Skip to content

Latest commit

 

History

History
67 lines (56 loc) · 3.14 KB

File metadata and controls

67 lines (56 loc) · 3.14 KB

Topic Assignment System in Zeeguu

Overview

Articles in Zeeguu are assigned topics through a three-tier priority system, though in practice only semantic inference is currently functional for new articles.

Topic Assignment Methods

1. Hardcoded Feed Topics (HARDSET - Origin Type 2)

  • Certain feeds have predefined topic assignments
  • Examples:
    • The Onion (Feed ID 102) → Satire (Topic ID 8)
    • Lercio (Feed ID 121) → Satire (Topic ID 8)
  • Status: ✅ Working (534 articles)
  • Implemented in: article_downloader.py lines 397-409

2. URL Keyword-Based Topics (URL_PARSED - Origin Type 1)

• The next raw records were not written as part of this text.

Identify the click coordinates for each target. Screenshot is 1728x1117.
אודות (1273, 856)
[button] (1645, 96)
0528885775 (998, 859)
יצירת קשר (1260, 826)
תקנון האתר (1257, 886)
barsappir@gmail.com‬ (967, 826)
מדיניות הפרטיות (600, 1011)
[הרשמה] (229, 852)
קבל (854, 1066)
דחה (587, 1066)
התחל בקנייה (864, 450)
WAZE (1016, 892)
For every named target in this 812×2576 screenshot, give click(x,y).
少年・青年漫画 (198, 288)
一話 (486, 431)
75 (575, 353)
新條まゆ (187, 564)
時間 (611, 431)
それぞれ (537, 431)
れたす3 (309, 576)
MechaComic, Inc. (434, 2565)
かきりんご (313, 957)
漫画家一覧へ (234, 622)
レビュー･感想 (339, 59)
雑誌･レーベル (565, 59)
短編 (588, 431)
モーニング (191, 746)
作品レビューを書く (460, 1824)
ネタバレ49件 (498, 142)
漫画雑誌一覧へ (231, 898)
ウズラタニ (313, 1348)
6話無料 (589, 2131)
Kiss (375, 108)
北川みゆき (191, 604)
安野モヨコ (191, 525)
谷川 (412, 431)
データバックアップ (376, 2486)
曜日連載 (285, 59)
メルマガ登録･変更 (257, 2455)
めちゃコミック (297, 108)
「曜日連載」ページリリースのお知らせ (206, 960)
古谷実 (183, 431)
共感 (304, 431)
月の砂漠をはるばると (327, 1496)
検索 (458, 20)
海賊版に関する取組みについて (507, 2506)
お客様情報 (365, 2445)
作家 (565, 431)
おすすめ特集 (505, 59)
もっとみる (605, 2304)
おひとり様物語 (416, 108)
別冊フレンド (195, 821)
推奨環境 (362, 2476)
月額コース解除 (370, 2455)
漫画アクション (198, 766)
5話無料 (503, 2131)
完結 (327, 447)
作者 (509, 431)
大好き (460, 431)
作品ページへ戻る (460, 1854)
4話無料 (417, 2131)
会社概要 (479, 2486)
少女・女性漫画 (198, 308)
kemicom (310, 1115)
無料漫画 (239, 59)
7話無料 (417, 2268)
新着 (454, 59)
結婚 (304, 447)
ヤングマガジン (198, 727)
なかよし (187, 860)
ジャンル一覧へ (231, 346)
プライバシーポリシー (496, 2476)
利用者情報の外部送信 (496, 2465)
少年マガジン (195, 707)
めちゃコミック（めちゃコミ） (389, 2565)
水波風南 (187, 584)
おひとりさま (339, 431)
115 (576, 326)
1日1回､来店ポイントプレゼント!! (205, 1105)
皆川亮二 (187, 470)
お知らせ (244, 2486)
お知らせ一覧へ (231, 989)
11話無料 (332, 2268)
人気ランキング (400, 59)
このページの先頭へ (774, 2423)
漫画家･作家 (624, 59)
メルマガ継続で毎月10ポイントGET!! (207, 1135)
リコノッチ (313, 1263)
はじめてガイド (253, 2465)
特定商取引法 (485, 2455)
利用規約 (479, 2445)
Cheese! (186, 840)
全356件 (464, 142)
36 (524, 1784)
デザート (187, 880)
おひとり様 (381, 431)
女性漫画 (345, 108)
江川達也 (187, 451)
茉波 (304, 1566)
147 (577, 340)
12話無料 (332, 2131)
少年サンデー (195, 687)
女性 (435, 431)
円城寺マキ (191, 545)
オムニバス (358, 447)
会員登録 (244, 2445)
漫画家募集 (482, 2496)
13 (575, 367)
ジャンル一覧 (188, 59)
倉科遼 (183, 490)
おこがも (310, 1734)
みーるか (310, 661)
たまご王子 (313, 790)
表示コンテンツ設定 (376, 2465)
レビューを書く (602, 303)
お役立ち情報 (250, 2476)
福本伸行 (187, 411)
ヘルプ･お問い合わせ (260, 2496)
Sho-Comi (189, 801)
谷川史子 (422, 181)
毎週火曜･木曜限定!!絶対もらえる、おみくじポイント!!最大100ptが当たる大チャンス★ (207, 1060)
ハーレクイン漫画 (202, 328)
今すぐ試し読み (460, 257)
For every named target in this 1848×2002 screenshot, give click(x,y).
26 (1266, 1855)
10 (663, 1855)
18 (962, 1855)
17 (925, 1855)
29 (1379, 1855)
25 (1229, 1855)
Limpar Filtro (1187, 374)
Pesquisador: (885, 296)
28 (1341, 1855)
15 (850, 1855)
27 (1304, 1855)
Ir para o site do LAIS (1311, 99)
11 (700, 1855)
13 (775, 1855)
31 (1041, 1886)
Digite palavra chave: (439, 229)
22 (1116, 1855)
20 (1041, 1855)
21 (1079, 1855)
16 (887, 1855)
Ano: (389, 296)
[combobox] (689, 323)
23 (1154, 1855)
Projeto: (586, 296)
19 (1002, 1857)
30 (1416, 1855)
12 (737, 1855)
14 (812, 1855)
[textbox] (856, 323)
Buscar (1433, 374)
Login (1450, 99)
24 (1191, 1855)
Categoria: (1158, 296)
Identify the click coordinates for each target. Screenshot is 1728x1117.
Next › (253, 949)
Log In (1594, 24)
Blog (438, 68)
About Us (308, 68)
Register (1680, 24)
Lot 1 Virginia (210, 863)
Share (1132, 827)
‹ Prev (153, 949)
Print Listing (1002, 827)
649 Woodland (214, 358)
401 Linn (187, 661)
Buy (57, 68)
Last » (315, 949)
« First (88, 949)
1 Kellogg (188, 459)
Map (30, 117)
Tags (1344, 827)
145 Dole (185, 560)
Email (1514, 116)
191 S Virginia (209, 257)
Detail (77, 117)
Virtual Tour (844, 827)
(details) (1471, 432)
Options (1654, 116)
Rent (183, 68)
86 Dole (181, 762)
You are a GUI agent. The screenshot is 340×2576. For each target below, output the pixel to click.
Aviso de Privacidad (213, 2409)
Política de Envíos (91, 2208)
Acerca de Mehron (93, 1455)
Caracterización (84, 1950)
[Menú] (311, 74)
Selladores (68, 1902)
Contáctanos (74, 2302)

  • Extracts keywords from article URLs (e.g., /politics/article → "politics")
  • Maps keywords to topics via url_keyword table
  • Status: ❌ Mostly broken for new articles
  • Issues:
    • Only 386 of 13,388 URL keywords have topic mappings
    • Common mappings that exist: "football"→Sports, "politics"→Politics, "culture"→Culture & Art
    • 421,444 historical articles have URL-based topics (from migration scripts)
    • New articles don't get URL-based topics (0 recent articles use this method)
  • Implemented in: article_downloader.py lines 412-435

3. Content-Based Inference (INFERRED - Origin Type 3)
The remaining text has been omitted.